__YOUR TASK__
Check the records below line by line. Give the count of lines with "agent", and nothing else.

============================================================

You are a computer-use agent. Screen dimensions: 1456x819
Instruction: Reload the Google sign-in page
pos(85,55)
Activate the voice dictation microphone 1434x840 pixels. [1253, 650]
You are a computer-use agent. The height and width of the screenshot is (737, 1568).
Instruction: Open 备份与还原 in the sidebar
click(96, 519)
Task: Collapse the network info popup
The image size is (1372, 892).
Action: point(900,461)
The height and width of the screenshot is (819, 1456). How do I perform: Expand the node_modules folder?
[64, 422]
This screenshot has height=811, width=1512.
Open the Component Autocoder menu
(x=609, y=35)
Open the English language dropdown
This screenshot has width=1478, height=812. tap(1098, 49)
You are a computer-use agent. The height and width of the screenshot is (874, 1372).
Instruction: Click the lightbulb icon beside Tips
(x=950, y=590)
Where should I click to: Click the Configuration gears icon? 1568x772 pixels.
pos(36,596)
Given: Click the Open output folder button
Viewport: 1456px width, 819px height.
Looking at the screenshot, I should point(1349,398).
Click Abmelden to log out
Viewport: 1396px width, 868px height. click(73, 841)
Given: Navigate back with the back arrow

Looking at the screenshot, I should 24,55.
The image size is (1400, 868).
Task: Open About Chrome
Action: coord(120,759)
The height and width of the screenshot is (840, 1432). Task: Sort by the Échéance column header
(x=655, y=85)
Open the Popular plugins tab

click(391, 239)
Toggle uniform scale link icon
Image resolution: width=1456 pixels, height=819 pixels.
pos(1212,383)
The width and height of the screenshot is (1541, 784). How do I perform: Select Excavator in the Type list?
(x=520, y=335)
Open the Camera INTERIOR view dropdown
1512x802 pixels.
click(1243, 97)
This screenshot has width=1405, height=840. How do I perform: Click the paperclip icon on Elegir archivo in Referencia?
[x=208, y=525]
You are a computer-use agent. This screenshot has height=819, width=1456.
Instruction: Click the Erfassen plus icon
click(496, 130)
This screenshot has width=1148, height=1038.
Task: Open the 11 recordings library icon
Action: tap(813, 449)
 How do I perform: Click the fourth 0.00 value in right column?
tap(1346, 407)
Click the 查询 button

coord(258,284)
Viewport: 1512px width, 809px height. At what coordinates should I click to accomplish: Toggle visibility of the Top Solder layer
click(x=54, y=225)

============================================================

__SOLUTION FOR THIS EXERCISE__
4